8.3. If the contractual relationship comes to an end, the Customer has a reasonable time period (usually 4 weeks after the last invoice was issued) for the transfer of its data and the migration thereof to another service provider or to the Customer himself. A corresponding support by Forto takes place and is covered by the agreed and paid fees for the technical decoupling and export of all relevant data. Until full payment of the agreed remuneration under this Agreement, Forto’s obligation to hand over the data is suspended. In such a case, the Customer may only demand partial handover for a significant reason, which must be proven to Forto.

 

9. Right of retention/offsetting/endangerment of performance remuneration

 

9.1. The Customer is only entitled to set-off against Forto’s claim or withhold payment insofar as its counter-claim has been legally established or is undisputed.

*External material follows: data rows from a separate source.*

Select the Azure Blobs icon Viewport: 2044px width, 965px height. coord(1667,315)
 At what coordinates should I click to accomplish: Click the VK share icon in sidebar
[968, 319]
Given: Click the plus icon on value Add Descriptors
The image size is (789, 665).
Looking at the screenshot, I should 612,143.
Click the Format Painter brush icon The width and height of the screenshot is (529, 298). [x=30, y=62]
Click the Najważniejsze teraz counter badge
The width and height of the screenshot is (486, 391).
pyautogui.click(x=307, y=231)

9.2. In the event of defects of performance, the Customer’s counterclaim to withhold an appropriate part of the remuneration shall remain unaffected.

9.3. If it becomes apparent after conclusion of the contract (e.g. through an application to commence insolvency proceedings) that the claim to remuneration is endangered by the Customer’s inability to pay, Forto is entitled to refuse performance in accordance with the statutory provisions and – if necessary after setting a deadline – to withdraw from the contract.

 

10. Terms of payment

 

10.1. Monthly remuneration for the provision of the software becomes due on the first working day of a month in advance for the current month.

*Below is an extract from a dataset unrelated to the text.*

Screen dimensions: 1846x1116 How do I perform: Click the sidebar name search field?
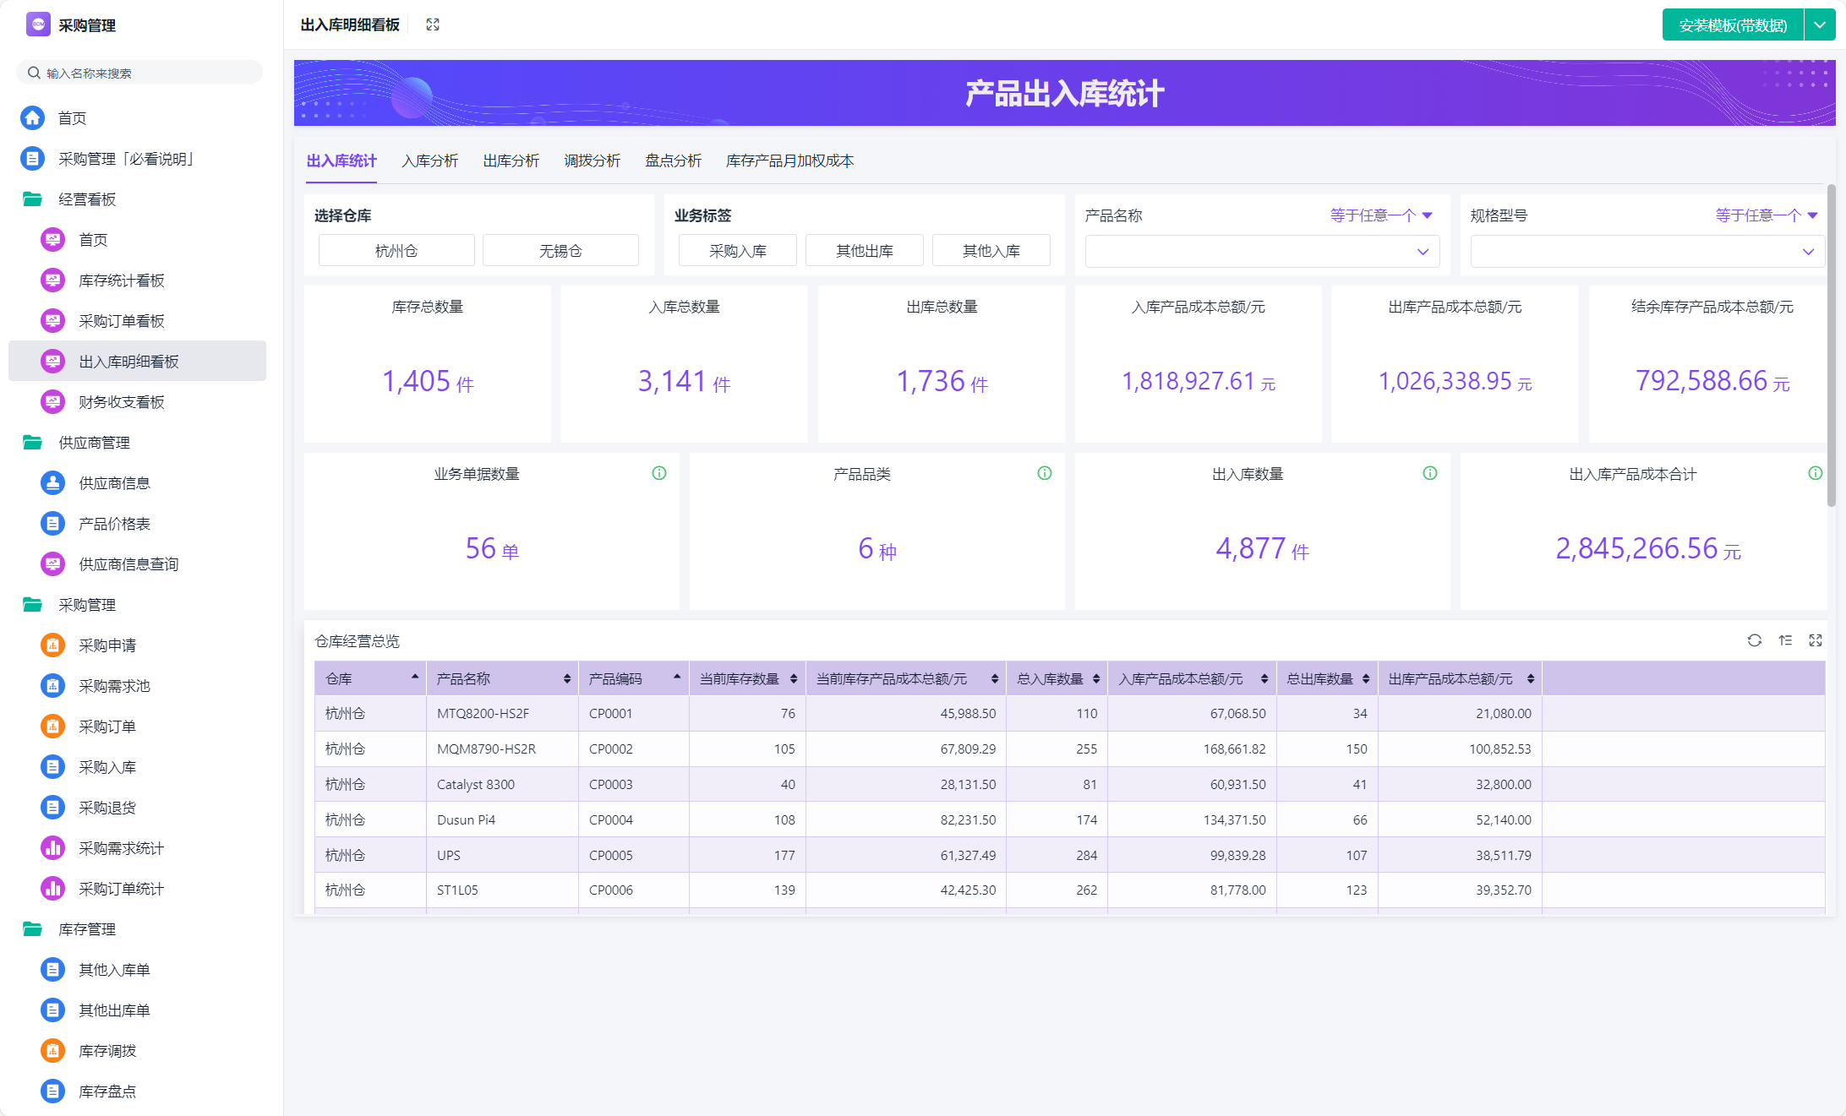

10.2. Remuneration for “Value Added Services” is due 14 days after the invoice has been issued for the services provided in the previous month. Forto is entitled to demand advance payment for such services at any time and to withhold performance in whole or in part.

10.3. Upon expiry of the above payment period or if the due date has been exceeded, the Customer shall be in default without the need of a reminder. During the period of default, interest shall be charged on the remuneration at the statutory default interest rate applicable at the time. Forto reserves the right to assert further damages caused by any such event.

 

11. Miscellaneous/limitation period

 

11.1. The exclusive, also international, place of jurisdiction for all disputes arising from and in connection with this contract is Berlin. German law exclusively applies independently of German private international law and excluding the United Nations Convention on Contracts for the International Sale of Goods (CISG).

  1. 2. The place of performance and fulfilment for all services is Berlin, unless expressly agreed otherwise.
  2. 3. Changes to the contract must be made in writing in order to be effective (text form is sufficient). This also applies to the change of this clause.

11.4. Should individual provisions of this contract be invalid or unenforceable or become invalid or unenforceable after the conclusion of the contract, the validity of the contract as a whole shall not be affected. The ineffective or unenforceable provision shall be replaced by an effective and enforceable provision whose effects come as close as possible to the economic purpose of the ineffective or unenforceable provision pursued by the parties to the contract.

11.5. These software terms and conditions apply exclusively. Deviating, conflicting or supplementary general terms and conditions of the Customer shall only become part of the contract if and insofar this has been expressly agreed in writing. This requirement shall apply in any event, even if Forto provides its services in full knowledge of the Customer’s general terms and conditions.

11.6. The statutory limitation period shall apply. Deviating from this, claims due to negligent breaches of duty shall become time-barred after one year from the time of performance of the service or breach of duty.